Say the number of lines in the records below that hold the word "circle", and only that number.

:::

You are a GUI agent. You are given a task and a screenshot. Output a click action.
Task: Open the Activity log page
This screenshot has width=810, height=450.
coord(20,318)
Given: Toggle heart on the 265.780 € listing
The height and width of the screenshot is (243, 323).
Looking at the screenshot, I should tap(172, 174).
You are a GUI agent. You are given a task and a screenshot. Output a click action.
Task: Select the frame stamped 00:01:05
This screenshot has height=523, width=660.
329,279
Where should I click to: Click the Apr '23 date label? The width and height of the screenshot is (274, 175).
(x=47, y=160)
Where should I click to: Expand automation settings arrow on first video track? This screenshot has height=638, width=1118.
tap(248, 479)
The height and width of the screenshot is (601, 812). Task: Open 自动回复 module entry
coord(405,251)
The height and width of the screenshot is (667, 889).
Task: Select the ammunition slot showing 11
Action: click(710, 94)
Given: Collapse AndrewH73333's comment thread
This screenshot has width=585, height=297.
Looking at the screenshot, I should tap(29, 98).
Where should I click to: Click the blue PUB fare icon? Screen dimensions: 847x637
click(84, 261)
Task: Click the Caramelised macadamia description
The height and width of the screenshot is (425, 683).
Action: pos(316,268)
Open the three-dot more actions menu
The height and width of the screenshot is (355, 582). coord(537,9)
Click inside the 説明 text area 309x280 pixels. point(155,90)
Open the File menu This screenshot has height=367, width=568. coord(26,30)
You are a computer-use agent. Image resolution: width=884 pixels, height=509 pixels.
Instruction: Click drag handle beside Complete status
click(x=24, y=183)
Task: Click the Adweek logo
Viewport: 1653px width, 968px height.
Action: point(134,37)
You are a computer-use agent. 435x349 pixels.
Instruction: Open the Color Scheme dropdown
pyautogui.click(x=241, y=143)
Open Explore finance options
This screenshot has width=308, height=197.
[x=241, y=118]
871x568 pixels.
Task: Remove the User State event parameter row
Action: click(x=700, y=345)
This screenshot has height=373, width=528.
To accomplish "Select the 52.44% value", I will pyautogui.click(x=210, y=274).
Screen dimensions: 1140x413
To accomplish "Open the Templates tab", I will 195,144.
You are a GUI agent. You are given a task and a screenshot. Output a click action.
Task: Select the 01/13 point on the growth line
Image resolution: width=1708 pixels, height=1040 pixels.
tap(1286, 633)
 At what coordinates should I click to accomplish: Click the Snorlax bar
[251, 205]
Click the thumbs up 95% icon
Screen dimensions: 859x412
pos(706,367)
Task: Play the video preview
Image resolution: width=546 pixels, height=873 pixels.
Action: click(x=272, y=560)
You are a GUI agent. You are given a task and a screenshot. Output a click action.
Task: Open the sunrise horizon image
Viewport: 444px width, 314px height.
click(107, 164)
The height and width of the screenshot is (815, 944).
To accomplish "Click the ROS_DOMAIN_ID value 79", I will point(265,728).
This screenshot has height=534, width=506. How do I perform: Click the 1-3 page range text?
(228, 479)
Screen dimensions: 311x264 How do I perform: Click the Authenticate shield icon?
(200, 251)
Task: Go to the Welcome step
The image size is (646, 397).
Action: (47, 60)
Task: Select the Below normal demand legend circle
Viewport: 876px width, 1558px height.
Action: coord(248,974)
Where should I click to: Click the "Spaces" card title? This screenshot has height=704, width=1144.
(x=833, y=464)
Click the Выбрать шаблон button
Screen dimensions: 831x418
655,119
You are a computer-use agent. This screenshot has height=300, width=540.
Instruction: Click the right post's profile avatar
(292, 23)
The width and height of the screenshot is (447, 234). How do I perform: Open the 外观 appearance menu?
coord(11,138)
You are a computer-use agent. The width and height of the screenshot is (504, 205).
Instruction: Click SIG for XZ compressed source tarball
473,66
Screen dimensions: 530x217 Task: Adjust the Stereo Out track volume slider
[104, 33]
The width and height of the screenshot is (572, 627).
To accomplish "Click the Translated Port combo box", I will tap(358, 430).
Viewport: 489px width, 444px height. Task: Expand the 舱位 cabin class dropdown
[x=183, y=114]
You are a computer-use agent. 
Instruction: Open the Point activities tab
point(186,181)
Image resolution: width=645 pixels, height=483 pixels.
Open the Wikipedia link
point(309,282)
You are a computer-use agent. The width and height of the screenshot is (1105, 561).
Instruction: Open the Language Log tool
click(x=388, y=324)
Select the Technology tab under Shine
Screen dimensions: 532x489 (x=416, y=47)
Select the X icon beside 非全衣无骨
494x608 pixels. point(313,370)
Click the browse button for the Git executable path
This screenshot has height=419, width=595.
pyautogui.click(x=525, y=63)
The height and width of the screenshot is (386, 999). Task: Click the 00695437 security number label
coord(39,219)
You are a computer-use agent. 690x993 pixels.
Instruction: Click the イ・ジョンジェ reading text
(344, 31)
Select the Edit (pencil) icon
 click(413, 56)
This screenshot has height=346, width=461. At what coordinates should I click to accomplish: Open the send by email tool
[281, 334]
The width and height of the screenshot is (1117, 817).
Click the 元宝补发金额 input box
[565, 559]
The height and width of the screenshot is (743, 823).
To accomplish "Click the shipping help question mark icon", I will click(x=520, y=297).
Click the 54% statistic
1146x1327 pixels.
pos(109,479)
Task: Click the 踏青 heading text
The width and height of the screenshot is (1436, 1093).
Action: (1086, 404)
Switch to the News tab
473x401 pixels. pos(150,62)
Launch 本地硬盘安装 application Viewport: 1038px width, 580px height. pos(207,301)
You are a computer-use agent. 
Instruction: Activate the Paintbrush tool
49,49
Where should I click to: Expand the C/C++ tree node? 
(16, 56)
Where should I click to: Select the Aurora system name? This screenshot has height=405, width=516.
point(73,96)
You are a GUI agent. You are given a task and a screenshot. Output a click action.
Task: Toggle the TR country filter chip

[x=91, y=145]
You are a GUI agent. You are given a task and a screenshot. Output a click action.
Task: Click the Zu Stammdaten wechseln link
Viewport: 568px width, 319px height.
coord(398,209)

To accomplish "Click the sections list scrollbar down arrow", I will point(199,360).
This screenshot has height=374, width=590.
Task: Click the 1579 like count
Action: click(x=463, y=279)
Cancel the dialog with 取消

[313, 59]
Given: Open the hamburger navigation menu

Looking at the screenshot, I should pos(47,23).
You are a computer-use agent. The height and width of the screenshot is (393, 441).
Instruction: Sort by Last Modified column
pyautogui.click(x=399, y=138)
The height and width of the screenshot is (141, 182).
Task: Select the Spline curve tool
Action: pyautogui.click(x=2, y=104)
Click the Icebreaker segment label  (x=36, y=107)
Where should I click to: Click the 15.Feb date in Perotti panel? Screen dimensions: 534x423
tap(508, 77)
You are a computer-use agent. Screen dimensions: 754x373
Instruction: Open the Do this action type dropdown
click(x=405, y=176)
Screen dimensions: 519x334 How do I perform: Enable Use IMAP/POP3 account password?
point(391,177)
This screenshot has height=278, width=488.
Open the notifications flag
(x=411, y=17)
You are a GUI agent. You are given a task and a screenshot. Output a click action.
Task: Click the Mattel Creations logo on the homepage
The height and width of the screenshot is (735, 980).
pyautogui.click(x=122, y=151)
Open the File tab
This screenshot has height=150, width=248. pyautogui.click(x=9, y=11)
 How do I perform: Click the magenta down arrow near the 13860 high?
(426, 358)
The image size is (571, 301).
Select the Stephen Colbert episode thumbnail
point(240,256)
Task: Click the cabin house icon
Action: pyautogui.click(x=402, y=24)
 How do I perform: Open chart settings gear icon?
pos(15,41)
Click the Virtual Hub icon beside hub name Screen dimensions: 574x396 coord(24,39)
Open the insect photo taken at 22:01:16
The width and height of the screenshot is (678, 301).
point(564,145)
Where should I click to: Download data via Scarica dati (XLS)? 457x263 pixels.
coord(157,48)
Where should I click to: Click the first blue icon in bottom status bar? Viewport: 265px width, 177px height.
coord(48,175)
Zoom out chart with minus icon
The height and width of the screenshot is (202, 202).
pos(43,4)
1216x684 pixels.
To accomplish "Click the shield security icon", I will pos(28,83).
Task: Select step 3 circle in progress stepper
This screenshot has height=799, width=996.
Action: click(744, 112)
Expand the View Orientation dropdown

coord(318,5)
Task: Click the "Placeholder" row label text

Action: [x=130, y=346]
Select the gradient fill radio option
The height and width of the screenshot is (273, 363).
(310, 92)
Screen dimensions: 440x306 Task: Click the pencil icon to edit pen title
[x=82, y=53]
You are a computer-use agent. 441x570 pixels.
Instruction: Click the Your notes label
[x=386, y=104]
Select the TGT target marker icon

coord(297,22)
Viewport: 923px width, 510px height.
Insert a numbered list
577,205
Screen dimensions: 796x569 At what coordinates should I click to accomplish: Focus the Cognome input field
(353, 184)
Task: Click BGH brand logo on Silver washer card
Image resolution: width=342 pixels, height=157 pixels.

:::

**ANSWER TO THIS TASK**: 2